Exercise requirements. Your output should be everything below from the line containing "This screenshot has width=1349, height=625." down to the line containing "Click the description", both ends included, copied exactly, with pictures left out.

Dataset records.
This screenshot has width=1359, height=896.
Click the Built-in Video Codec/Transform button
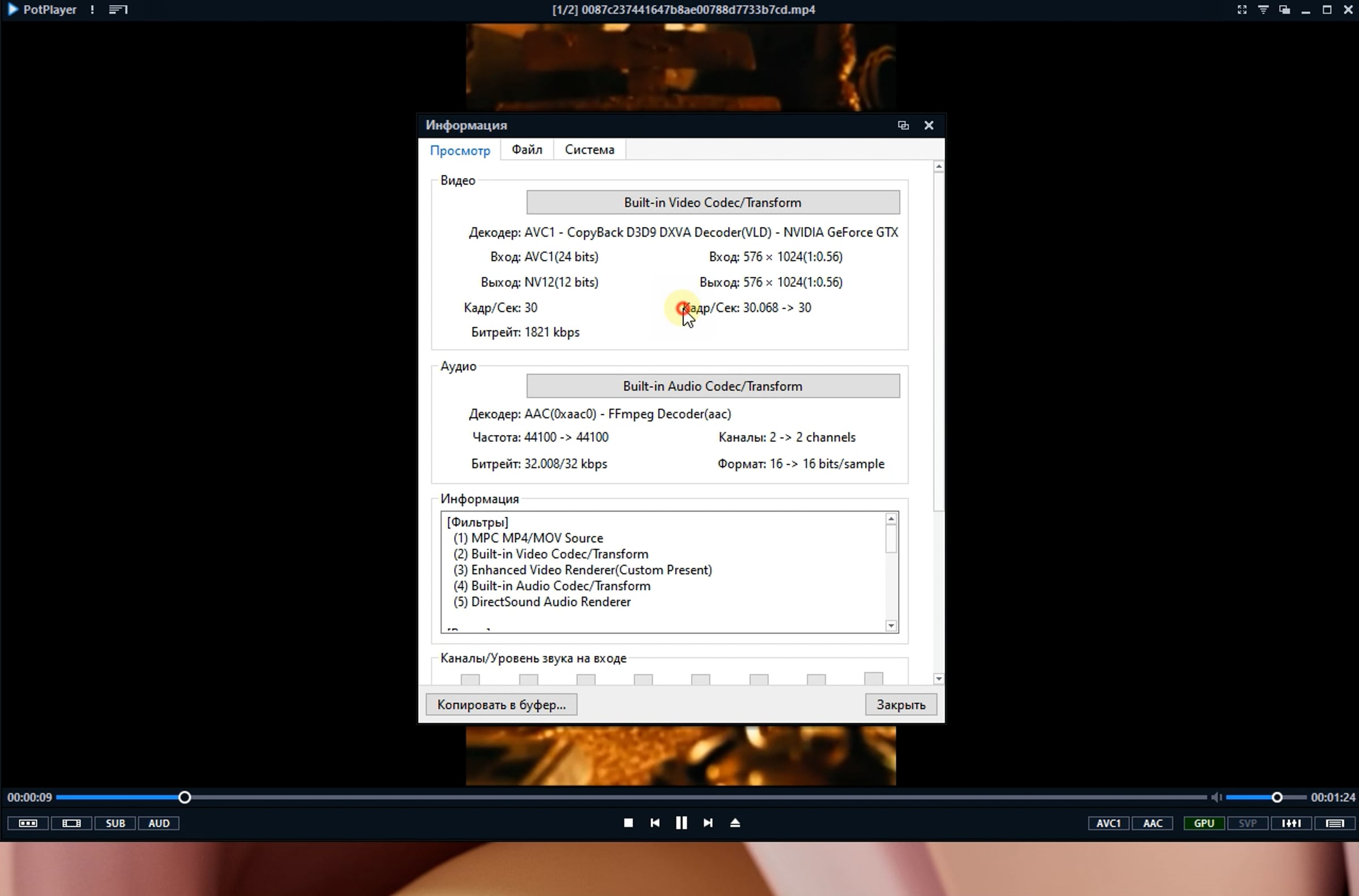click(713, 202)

...

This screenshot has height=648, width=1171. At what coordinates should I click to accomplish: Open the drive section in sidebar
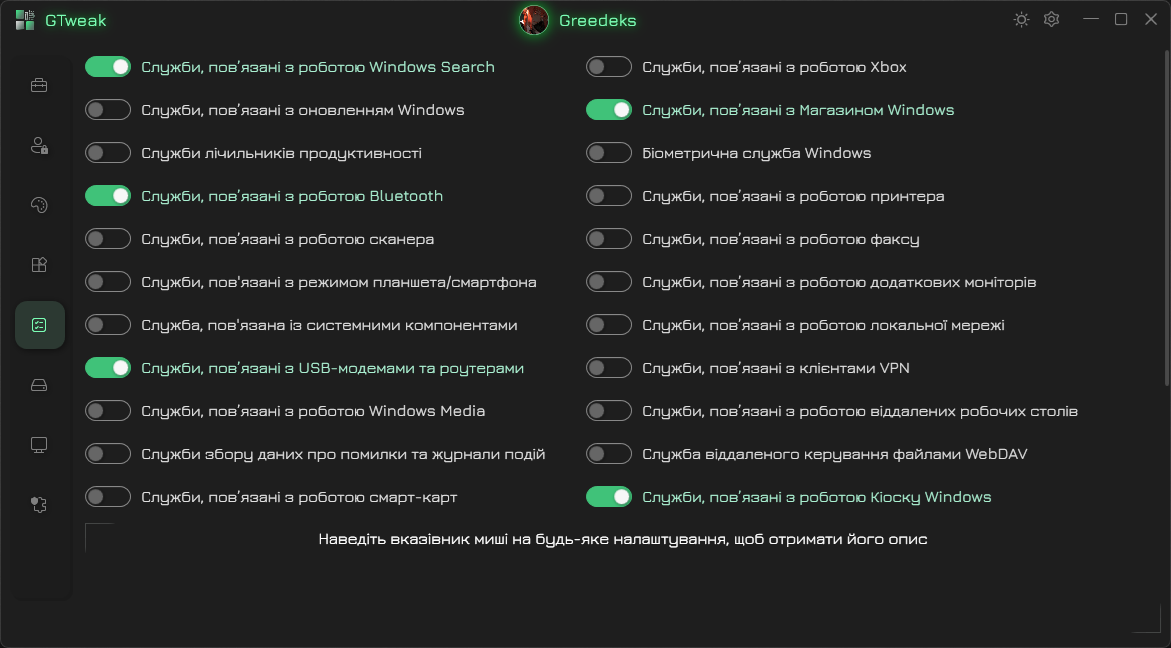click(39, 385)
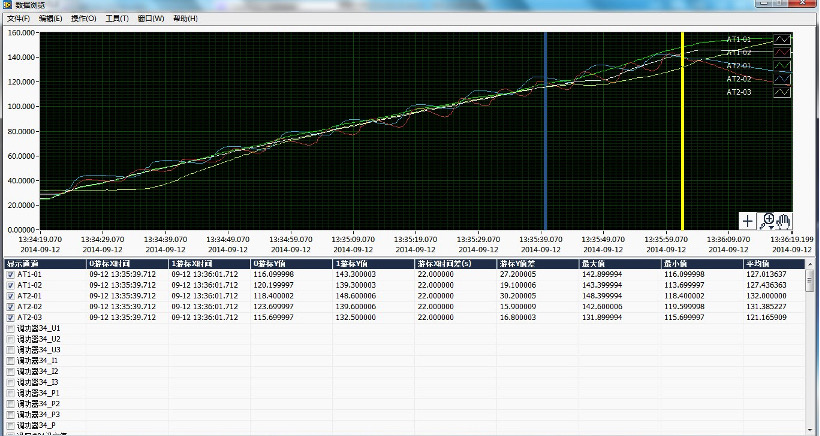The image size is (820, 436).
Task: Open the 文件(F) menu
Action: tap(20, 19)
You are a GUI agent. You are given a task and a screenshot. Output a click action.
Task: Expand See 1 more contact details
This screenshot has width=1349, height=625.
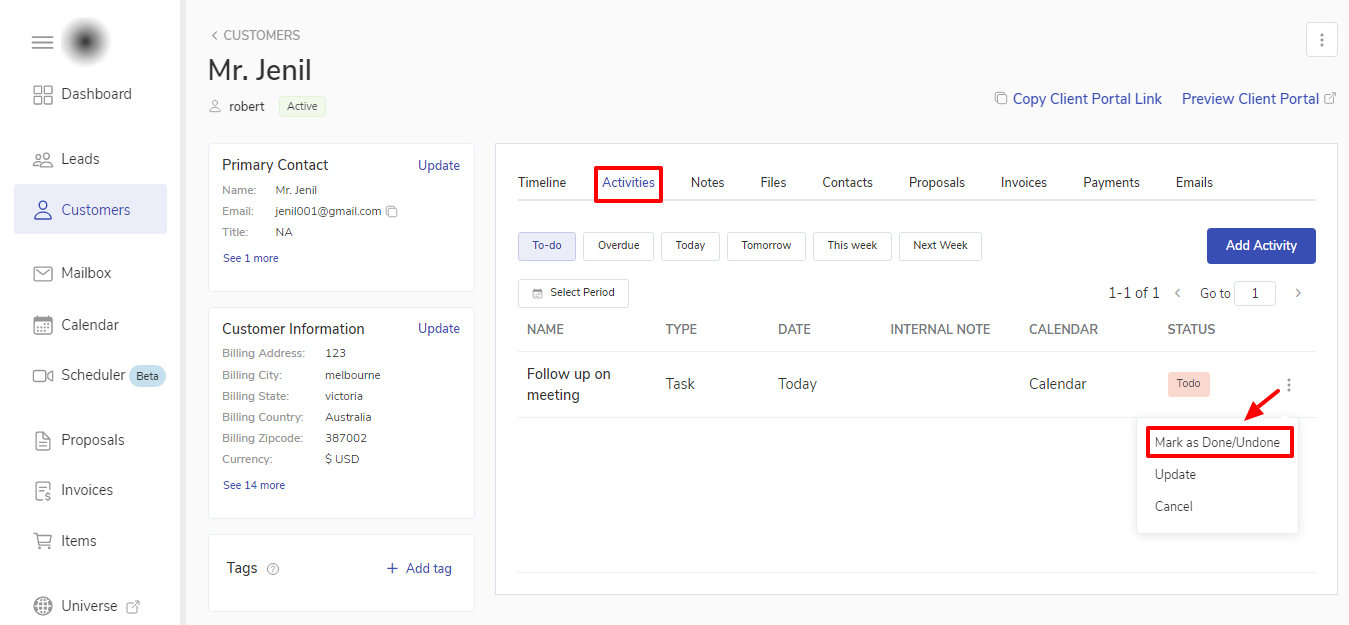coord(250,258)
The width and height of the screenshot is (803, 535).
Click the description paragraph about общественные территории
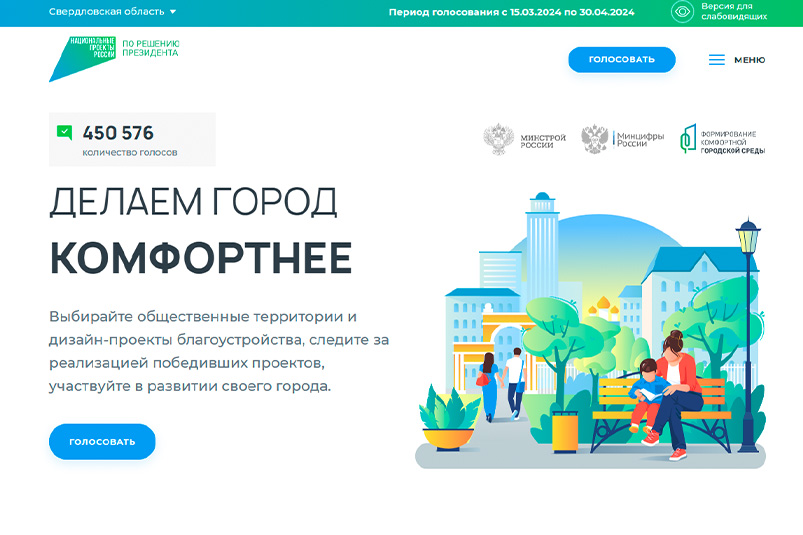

* * *

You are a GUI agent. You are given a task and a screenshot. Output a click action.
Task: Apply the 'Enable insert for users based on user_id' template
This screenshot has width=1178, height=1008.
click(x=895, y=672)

Solution.
This screenshot has width=1349, height=625.
coord(250,258)
The width and height of the screenshot is (803, 535).
Click the description paragraph about общественные территории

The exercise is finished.